Handwashing by the nurses and doctors help --- but no one is really making sure that they do --- but there's also pharmacy, dietary, housekeeping, lab, maintenance, X-ray. And does the mop water get changed between rooms?
bump
This kind of report comes out every year. But it also seems a little overdone. I got the bran cupcake once instead of the tangerine with my meal, but somehow survived.
It's not that, think of the patients with wounds, or who are immune compromised from say, chemo.
Hospitals are notorious for passing infections from one patient to another. Lots of safeguards are in place, but handwashing is critical, and often overlooked. Gloves are meaningless without it, as I illustrated above.
Fitz, the mop water contains a disinfectant. A STRONG one.
The 195,000 hospital death figure will go way down under socialized medicine. Those folks will die at home waiting for a hospital bed instead.
What's worse she's miserable and has been for years.
Why not use ordinary moisturizer from a pump dispenser, after washing with something like Lever 2000 antibacterial bar soap which is very easy on skin. I use Lever 2000 antibacterial bar soap all the time in the winter and I don't chap.
For a nurse, I'm washing my hands or using disinfectant 50+ times per 12 hour shift. Lanolin based hand lotion can degrade latex gloves (I'm allergic, use vinyl) so we use one with no lanolin or petroleum, which is not as effective.
Yes --- if they mix it right or change it when they should --- but how carefully are things like that always checked? I've seen some filthy hospital floors --- blood from a previous patient on the floor. I was shocked at a bathroom near an Emergency Room with used dirty toilet paper thrown on the floor piled up in each stall. It was obviously used by some pretty disgusting people --- more than one --- and hadn't been cleaned for hours.
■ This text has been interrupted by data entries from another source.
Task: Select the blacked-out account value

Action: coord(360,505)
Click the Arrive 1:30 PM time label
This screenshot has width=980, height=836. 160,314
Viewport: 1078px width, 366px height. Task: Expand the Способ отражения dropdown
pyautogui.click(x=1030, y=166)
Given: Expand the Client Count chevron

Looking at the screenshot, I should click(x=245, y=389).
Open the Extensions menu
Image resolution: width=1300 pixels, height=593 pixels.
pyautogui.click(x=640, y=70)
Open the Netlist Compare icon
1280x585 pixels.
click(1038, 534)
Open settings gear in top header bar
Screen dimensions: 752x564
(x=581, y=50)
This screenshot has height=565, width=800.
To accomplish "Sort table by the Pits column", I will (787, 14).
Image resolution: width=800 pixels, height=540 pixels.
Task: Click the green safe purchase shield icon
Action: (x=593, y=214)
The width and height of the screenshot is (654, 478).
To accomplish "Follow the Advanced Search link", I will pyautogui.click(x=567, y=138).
Agreed. I've never seen that, though, at our small hospitals.
One good thing with some of the costs savings by insurance companies was to send people home sooner --- there are less complications and risk of disease --- people with Open Heart surgery used to stay a couple weeks and now go home in 5 days, OB patients often stay less than 24 hours --- all that means few visitors and less time for hospital acquired infections.
I watched my M-in-L treated for a stroke in a Florida hospital, and compared to hospitals I'd visited around here in Cincinnati , I thought I was in Mexico.( My wife went to Wal Mart and bought them some fans as the AC wasn't working in the facility FOR DAYS) But then I spent the only two hours I've ever spent as a patient, in a major hospital up here for a simple hernia repair ,and wound up with an abcess , worse than the damn hernia , from a staff infection. This story rings true to my ( thank the Lord) limited real experience in hospitals.